I’m not telling readers here to go out and purchase an R1200GS Adventure. I’m saying that every single GS is better than the last. That’s always been the case but a GS in the garage that’s properly sorted for you, your riding and your tastes is worth thousands of dollars and hundreds of hours more than a GS in a show-room with a whole bunch of stuff you want to change on it. Buy the GS you can afford, outfit it and then ride the piss out of it until you think you’ll actually get an improvement in upgrading.It’s a similar situation with off-road Jeep owners. That new Rubicon has a lot of awesome features but the amount of time and money you’ll put into it just to make it perform as well as the jeep you already have is too much for some people to stomach and then there are riders who do it every year. Good for them :) I’ve said it a few times before that I would not want to personally modify to a GS ever again. I didn’t have to do everything to it that I did but even the basics really add up. My priorities are shifting a bit where I’m putting more money into the house and toward taking more trips and the thought of giving Tractive $4,500, Clearwater $2000, Sargent, $500, Mosko Moto $800 and on and on it just makes me want to hang onto this GS that’s perfect as long as I can. I think I can maintain it for much cheaper than it would take to buy a new one. Heck, it could be the last GS I buy for a very long time because we’ll be in a new house in 15 months then probably adding children to the mix and the toys like my Golf R, GS and other things will age a bit because I won’t have the cash to replace them as easily. Maybe I should replace the GS now while I can still afford it :) 

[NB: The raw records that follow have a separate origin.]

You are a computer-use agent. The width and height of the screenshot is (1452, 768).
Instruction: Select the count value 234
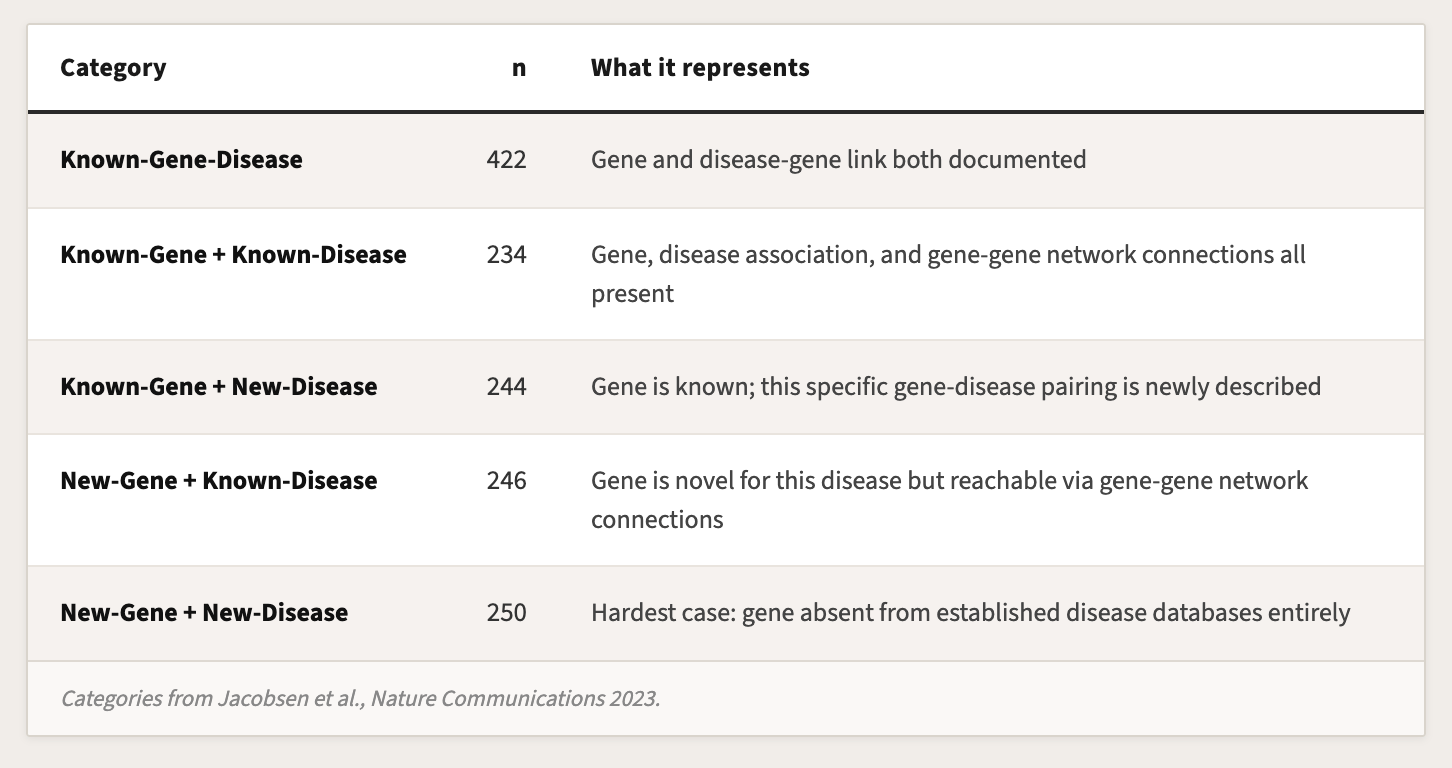(x=506, y=255)
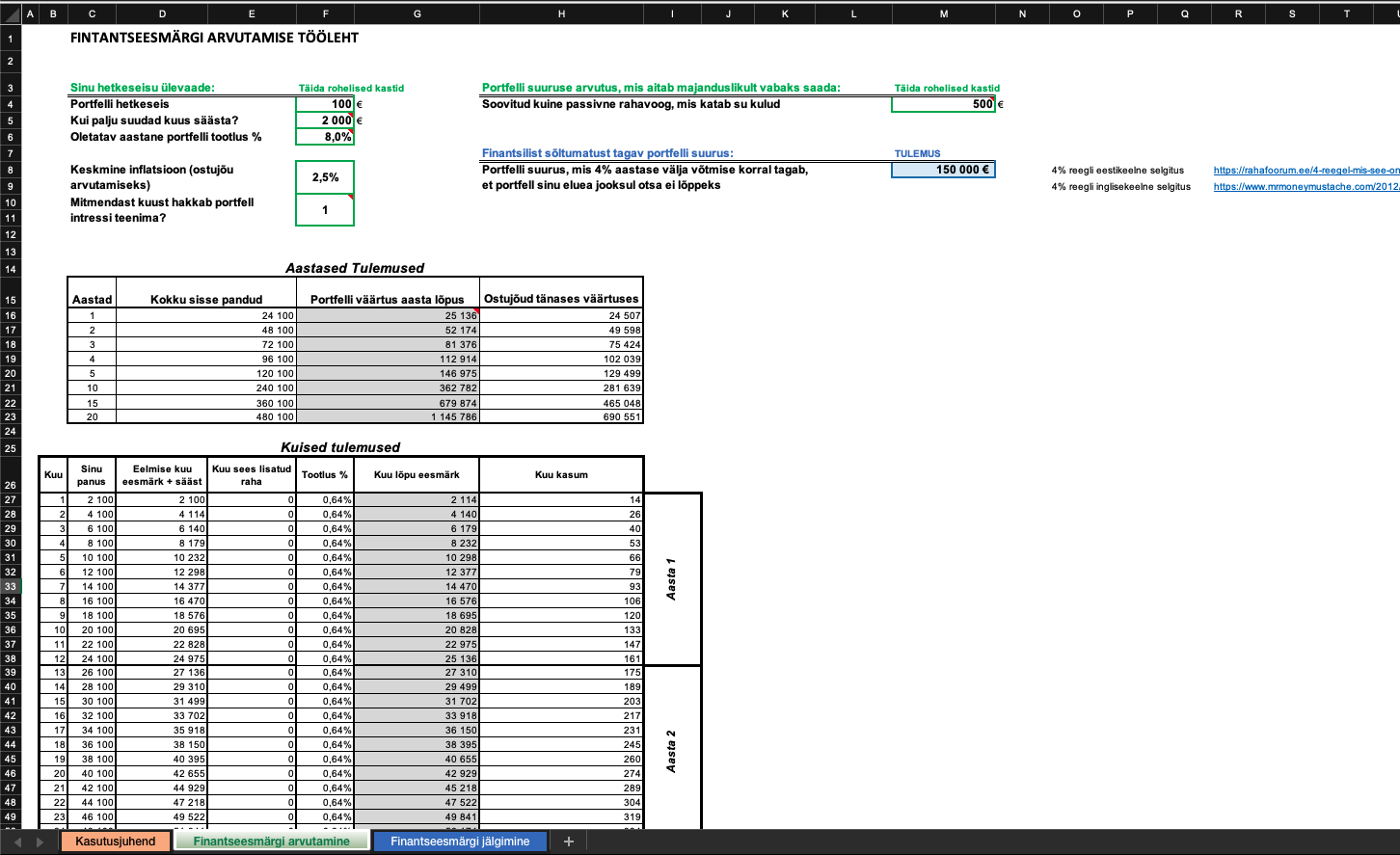1400x855 pixels.
Task: Click the blue 150 000 € result cell
Action: (943, 170)

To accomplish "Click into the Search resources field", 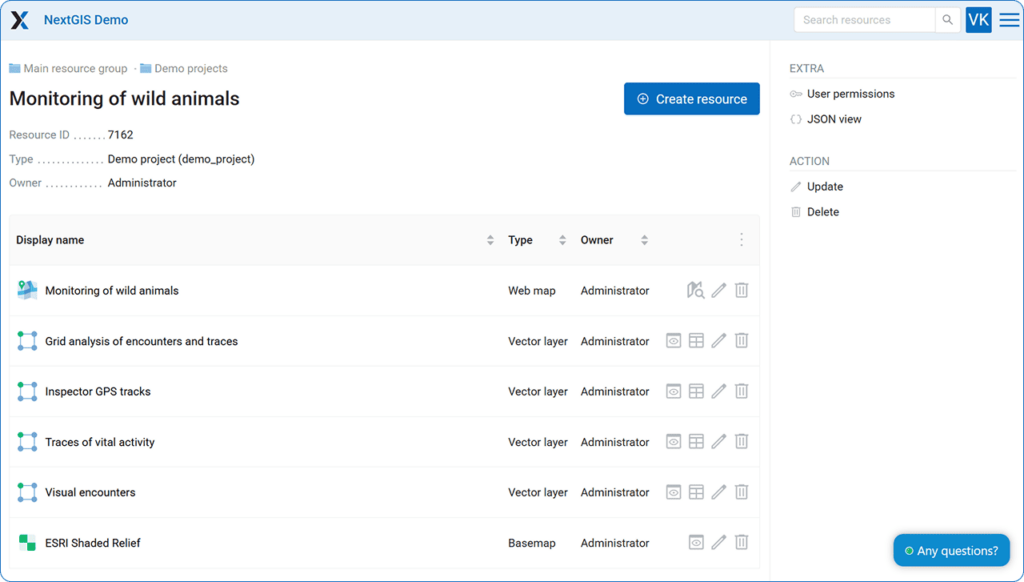I will (x=865, y=20).
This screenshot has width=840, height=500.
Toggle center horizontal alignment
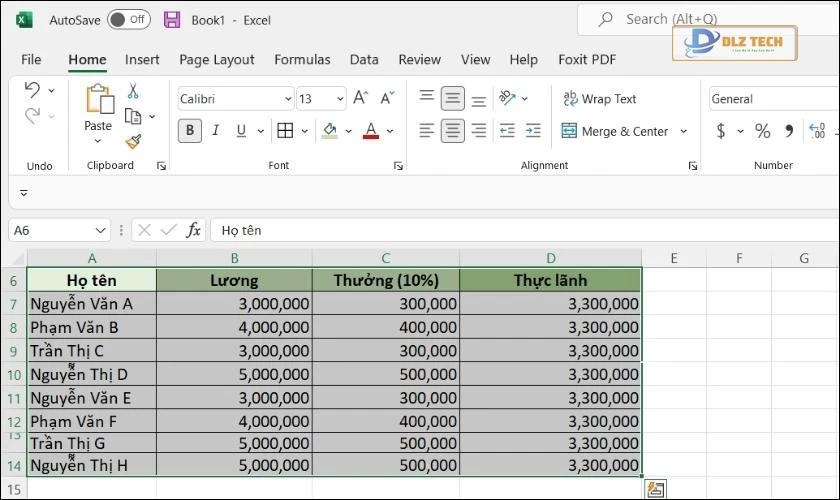(x=453, y=131)
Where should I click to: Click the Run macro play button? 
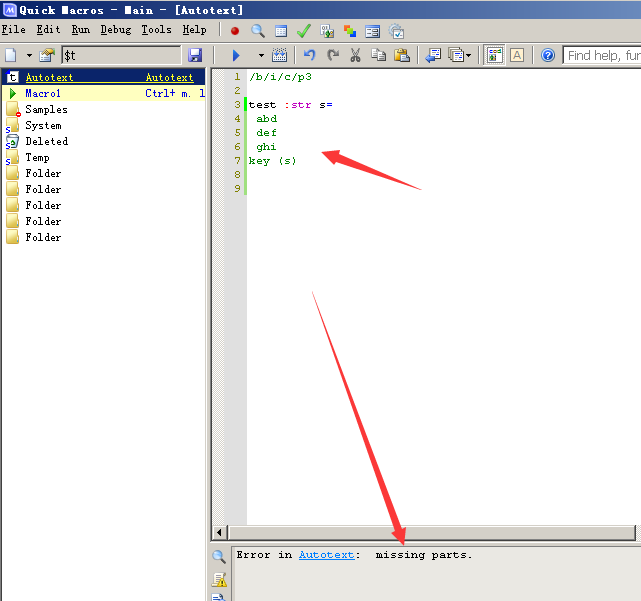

Credit - MotorradOnline.deCredit – MotorradOnline.de
Maybe we can talk a bit about the R1300GS or M1300GS? I know nothing about these rumored bikes. I heard on a recent podcast someone affiliated with BMW said they were riding a bike in Germany that was unreleased. That could mean anything but it is interesting. An M1300 doesn’t appeal to me. I don’t want a faster GS. I want a lighter and more off-road capable GS. I want my boxer motor with 50 pounds of less weight so if the m1300 = HP2 Part 2 then I might have to bite the bullet and buy one. The GS Adventure is the greatest off-road touring bike in the world (and on-road as well). BMW adding more power and more electronics doesn’t appeal to me but if they can take my bike and shave 50 pounds and put a taller suspension on it, I might be unable to resist. However, a proper Touring GS would still have a place in my garage. We’re talking about BMW doing another HP2 that sits alongside the Iron Butt friendly GS Adventure that I love and take everywhere I would an HP2.The spy photos I put above are very enticing and give me excitement about what BMW might have up its sleeve for its 100 year anniversary year? They’re a bit late to that party but I’d like to see an HP2 2.0 before a ‘sporty GS’ The GS is wonderful and every GS is great in its own way. What matters most is going out and riding it to great places and making memories on it. Once the farkling is done, it’s best to enjoy the ride.